20 Questions to Ace Before Getting a Machine Learning Job. An Introduction to machine learning thanks to a tweet

Call it a lucky find on Twitter. It definitively is. Santiago tweeted 20 questions you need to ace before getting a machine learning job. I figured I’d use these questions to understand developers’ work better and maybe get a glimpse into future applications.

The first questions were about various basic concepts of machine learning. Let’s imagine, for example, that we are given a puzzle as a gift. How do you put it together? Do you need the finished puzzle poster as a basis, or do you put the edge together first? Do you try to sort the colors? Depending on what kind of information you have, it makes sense to choose a different method and, therefore, a different algorithm.

The same applies to deep learning methods such as supervised, unsupervised, semi-supervised, and reinforcement learning.
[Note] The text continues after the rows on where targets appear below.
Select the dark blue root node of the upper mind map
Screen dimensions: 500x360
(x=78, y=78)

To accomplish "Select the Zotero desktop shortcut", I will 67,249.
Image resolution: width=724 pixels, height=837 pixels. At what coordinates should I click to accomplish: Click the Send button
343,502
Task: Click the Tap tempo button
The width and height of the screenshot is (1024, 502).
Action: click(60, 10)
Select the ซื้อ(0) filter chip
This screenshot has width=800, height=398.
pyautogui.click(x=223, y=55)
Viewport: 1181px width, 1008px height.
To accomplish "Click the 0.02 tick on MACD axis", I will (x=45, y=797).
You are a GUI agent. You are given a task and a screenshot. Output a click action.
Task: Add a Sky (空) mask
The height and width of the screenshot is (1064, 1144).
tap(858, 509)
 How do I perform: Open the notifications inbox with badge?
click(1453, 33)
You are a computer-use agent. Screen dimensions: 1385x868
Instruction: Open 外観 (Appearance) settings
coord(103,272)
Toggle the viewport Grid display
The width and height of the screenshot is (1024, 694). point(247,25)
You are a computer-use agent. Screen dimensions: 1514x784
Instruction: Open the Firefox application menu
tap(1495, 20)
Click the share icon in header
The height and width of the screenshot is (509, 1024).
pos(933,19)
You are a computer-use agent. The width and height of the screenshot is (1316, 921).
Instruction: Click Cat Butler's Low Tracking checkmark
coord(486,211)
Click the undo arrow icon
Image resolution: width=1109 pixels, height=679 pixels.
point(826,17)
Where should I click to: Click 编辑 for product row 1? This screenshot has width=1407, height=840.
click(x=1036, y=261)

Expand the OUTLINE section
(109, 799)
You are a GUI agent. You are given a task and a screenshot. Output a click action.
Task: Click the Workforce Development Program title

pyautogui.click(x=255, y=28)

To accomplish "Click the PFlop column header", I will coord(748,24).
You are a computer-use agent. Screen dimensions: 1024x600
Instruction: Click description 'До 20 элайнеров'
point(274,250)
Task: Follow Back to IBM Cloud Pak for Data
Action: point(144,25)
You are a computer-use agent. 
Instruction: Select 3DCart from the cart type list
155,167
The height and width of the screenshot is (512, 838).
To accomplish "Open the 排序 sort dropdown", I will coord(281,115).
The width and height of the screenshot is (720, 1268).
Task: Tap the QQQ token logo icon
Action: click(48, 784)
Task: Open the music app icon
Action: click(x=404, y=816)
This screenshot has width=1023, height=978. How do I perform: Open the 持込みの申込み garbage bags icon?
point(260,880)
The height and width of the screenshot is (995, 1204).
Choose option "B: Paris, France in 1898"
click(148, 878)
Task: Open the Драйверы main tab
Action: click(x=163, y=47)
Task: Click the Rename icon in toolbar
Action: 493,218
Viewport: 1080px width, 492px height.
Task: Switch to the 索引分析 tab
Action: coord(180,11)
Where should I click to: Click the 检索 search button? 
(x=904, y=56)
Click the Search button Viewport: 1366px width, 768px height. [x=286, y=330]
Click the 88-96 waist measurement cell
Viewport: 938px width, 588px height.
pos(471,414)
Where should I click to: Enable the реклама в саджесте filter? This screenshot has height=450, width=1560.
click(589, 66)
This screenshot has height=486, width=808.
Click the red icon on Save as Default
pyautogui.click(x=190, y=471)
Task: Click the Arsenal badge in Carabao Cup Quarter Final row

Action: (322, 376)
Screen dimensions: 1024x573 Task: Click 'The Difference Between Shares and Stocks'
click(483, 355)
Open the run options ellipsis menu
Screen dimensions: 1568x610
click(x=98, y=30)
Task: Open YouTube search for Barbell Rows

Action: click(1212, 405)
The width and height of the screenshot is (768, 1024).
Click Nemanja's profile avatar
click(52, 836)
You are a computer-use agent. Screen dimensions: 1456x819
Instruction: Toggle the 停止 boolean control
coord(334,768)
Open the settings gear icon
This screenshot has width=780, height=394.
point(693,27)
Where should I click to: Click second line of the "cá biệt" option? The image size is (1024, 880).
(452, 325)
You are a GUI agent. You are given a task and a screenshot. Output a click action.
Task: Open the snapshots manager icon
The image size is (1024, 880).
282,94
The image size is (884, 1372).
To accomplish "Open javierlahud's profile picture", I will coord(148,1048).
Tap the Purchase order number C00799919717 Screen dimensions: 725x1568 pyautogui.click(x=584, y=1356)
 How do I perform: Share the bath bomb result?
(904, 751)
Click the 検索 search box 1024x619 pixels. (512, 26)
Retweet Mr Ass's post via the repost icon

A scientist decides on a training model for its algorithms depending on the available data and the research question. He named this part of his tweet the “warming up” phase. A key takeaway for non-techies:

  • Depending on the research question, developers use a specific algorithm. The decision is based on data first, then the training model, and lastly, the algorithm.

The “Getting Deeper” Phase

In this phase, he asks questions concerning supervised learning methods. How do we learn when supervised? The teacher labels things, and we understand these things to be true (e.g., knowing all presidents by heart). In machine learning, this means that the algorithm learns on a labeled dataset to evaluate the training data. So when the question arises when to use classification over regression problems, the two main areas where supervised learning is useful are being brought up. According to Isha Salian, “classification problems ask the algorithm to predict a discrete value, identifying the input data as a member of a particular class or group, regression problems look at continuous data.” Therefore, we need to remember as non-techies:

  • Supervised learning models need to have a clean, well-labeled set of available reference points or a ground truth to train the algorithm.
  • If we want to distinguish dogs and cats in pictures and have a precise data set together, it makes more sense to use one method. Whatever the scientist chooses, he does so based on the research question and the possibilities that the data offers.